Para que una joven termine asesinada en su casa, a trescientos metros de la cancha de Cordón y en una balacera contra un grupo de visitantes derrotados, tienen que ocurrir varias cosas. La primera es que las autoridades simulen hacer algo contra violencia pero que, en el fondo, miren para el costado. Por un lado se designan comisiones y por otro se tolera que se apele a pesados (con pistola e incluso con taladro), que se venda droga en las tribunas, que se habiliten escenarios por afinidad política, que un juez deje seguir un partido en el que el golero visitante era agredido a botellazos, que la Policía salga del Centenario custodiada por un grupo de "barras" o que se designen canchas ubicadas en lugares donde ningún dirigente ni comisario dejaría solos a sus hijos.

La segunda es que los homicidas se sientan impunes, tanto como para arremeter a tiros a sólo cincuenta metros del cuartel de la Guardia Metropolitana. No estamos ante el accionar de los “inadaptados de siempre” sino de gente que se sabe protegida. Lo tercero, y quizás lo más grave, es que algunos de los organizadores del espectáculo deslinden responsabilidad sobre los hechos.

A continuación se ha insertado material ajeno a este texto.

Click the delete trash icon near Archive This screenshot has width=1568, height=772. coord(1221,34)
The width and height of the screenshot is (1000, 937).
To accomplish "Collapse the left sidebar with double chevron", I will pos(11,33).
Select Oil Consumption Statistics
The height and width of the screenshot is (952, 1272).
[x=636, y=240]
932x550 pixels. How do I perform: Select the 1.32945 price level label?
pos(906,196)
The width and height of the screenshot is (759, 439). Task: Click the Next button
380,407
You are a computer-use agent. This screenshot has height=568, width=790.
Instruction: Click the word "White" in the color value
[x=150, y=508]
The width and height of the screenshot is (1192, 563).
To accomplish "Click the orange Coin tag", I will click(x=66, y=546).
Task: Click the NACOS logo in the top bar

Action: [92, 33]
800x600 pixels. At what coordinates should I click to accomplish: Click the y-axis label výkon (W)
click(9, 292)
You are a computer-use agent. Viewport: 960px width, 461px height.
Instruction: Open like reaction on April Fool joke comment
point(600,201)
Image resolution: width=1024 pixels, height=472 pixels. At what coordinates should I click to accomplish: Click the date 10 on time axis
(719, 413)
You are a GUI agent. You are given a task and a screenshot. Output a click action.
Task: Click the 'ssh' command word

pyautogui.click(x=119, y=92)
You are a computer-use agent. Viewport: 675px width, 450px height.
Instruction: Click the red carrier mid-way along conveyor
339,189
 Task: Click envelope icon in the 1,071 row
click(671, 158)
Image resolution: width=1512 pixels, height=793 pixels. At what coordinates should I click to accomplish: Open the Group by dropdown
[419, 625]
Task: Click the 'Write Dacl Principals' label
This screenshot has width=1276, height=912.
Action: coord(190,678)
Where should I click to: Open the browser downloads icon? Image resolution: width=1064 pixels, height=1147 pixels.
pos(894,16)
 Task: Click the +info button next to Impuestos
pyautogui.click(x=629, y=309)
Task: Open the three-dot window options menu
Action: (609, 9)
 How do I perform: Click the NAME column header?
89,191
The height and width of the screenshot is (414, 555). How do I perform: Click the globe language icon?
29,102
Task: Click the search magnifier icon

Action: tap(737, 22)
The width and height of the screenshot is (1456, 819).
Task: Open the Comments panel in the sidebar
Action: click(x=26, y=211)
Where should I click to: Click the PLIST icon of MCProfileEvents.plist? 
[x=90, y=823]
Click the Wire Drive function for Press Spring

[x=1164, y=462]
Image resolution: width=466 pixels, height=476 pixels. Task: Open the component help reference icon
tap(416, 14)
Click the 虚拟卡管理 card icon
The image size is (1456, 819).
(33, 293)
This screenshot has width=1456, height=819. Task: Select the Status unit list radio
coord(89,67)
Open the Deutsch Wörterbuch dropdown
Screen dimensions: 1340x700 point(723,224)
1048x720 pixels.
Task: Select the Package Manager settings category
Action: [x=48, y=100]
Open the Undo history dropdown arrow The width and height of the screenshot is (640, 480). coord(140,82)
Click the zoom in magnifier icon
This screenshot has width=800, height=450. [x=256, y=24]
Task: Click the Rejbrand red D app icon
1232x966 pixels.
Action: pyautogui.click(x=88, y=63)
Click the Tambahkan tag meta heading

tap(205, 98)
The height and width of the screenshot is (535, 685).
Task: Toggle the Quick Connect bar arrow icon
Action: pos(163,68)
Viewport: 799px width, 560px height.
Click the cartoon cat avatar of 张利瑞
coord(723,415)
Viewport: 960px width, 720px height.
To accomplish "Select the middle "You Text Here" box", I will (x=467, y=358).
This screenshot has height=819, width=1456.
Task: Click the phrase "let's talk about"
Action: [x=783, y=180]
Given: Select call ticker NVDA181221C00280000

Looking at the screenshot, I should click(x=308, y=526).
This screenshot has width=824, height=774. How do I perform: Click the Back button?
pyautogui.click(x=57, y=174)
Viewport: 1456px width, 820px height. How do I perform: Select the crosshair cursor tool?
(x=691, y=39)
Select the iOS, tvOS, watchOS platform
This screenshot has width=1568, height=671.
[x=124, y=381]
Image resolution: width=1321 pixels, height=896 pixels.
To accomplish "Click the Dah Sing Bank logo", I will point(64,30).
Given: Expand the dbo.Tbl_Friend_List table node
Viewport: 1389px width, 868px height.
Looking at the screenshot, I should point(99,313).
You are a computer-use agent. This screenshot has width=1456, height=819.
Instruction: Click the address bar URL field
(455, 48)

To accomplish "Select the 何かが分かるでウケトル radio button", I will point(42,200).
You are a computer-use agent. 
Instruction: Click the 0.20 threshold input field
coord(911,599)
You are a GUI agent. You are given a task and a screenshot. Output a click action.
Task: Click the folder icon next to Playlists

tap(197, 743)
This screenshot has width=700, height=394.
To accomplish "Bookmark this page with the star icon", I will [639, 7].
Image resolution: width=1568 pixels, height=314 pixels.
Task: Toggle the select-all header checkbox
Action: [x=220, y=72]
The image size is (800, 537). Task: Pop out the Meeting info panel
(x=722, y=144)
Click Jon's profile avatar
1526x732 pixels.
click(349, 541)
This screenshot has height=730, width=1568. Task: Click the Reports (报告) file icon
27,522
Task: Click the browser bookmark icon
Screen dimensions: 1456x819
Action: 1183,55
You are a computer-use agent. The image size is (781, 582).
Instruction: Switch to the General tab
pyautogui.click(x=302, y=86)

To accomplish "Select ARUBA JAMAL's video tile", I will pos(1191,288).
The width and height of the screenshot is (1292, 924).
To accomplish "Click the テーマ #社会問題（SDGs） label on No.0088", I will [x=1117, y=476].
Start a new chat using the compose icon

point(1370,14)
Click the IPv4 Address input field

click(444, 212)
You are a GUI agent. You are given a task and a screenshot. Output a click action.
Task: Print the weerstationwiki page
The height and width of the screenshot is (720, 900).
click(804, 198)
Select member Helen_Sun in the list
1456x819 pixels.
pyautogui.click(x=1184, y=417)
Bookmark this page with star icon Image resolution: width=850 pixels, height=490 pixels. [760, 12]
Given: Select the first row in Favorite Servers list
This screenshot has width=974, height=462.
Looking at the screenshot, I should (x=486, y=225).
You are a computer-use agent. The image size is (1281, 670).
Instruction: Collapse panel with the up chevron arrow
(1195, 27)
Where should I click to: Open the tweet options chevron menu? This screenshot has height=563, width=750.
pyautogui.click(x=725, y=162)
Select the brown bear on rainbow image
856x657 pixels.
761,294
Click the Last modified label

Pero también está la mirada que tenemos de nosotros. En cuestión de horas, una joven fue agredida a la salida de un boliche en un atentado racista y un muchacho en Paysandú estuvo cerca de desatar una masacre como la de Connecticut. Muchos compatriotas quieren seguir creyendo que está es la sociedad más pacífica del continente. Además de embrutecernos y anestesiarnos, la violencia nos está volviendo cada día más imbéciles.